**Exercise input**:
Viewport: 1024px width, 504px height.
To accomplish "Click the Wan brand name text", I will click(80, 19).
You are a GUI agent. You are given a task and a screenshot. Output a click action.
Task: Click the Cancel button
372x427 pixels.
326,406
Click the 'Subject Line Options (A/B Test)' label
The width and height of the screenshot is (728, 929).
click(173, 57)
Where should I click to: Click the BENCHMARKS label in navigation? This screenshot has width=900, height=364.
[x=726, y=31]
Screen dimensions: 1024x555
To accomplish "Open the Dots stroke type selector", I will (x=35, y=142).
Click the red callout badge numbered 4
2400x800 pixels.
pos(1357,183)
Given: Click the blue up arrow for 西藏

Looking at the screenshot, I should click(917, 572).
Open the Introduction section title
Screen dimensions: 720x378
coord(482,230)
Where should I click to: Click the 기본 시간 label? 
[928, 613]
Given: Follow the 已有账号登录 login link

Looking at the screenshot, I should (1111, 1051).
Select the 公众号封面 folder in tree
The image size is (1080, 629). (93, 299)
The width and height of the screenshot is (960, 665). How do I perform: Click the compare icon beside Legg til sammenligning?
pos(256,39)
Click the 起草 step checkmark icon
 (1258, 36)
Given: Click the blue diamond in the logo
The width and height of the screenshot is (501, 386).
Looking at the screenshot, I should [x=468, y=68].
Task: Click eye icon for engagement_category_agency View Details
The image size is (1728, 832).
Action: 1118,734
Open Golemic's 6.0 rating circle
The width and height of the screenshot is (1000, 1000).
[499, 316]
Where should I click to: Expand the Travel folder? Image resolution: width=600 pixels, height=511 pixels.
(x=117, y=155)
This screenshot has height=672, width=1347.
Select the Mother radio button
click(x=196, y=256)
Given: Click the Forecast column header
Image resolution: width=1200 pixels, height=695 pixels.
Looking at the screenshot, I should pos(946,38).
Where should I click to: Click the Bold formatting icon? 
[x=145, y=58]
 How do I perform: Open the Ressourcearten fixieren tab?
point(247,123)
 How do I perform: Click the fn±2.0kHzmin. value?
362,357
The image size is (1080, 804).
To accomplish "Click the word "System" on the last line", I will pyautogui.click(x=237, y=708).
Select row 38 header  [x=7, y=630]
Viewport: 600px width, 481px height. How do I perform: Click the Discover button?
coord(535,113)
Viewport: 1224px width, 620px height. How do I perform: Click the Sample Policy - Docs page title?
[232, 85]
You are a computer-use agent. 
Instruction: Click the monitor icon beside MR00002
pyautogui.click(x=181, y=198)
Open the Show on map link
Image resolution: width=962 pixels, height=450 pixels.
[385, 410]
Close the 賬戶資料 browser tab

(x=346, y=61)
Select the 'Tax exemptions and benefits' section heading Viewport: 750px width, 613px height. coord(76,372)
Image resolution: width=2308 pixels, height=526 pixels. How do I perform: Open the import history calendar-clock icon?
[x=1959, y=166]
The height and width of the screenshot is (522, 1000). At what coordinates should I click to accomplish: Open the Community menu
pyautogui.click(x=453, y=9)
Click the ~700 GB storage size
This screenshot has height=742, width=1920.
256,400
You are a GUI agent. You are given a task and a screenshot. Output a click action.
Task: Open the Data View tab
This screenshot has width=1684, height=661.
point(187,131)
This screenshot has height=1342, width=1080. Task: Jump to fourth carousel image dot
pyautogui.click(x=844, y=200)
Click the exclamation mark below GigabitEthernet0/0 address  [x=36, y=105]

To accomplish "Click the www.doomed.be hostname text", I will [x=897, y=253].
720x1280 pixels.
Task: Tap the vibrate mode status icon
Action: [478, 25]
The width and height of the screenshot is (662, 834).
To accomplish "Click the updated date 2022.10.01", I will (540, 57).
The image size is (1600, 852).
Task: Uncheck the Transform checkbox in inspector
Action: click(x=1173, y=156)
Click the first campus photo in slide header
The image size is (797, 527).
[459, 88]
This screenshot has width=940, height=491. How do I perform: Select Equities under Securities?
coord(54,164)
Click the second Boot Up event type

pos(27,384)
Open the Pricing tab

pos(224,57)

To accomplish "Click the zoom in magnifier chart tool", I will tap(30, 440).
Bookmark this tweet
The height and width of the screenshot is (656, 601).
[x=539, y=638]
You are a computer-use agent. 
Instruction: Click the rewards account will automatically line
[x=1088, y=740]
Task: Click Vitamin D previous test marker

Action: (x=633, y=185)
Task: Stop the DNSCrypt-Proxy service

**Task instructions**: The output should be exactly the lines above from the line containing "Viewport: 1224px width, 620px" to the line containing "Task: Open the Data View tab", inclusive, with no other lines.

**Output**:
Viewport: 1224px width, 620px height. How do I perform: Click the Sample Policy - Docs page title?
[232, 85]
You are a computer-use agent. 
Instruction: Click the monitor icon beside MR00002
pyautogui.click(x=181, y=198)
Open the Show on map link
Image resolution: width=962 pixels, height=450 pixels.
[385, 410]
Close the 賬戶資料 browser tab

(x=346, y=61)
Select the 'Tax exemptions and benefits' section heading Viewport: 750px width, 613px height. coord(76,372)
Image resolution: width=2308 pixels, height=526 pixels. How do I perform: Open the import history calendar-clock icon?
[x=1959, y=166]
The height and width of the screenshot is (522, 1000). At what coordinates should I click to accomplish: Open the Community menu
pyautogui.click(x=453, y=9)
Click the ~700 GB storage size
This screenshot has height=742, width=1920.
256,400
You are a GUI agent. You are given a task and a screenshot. Output a click action.
Task: Open the Data View tab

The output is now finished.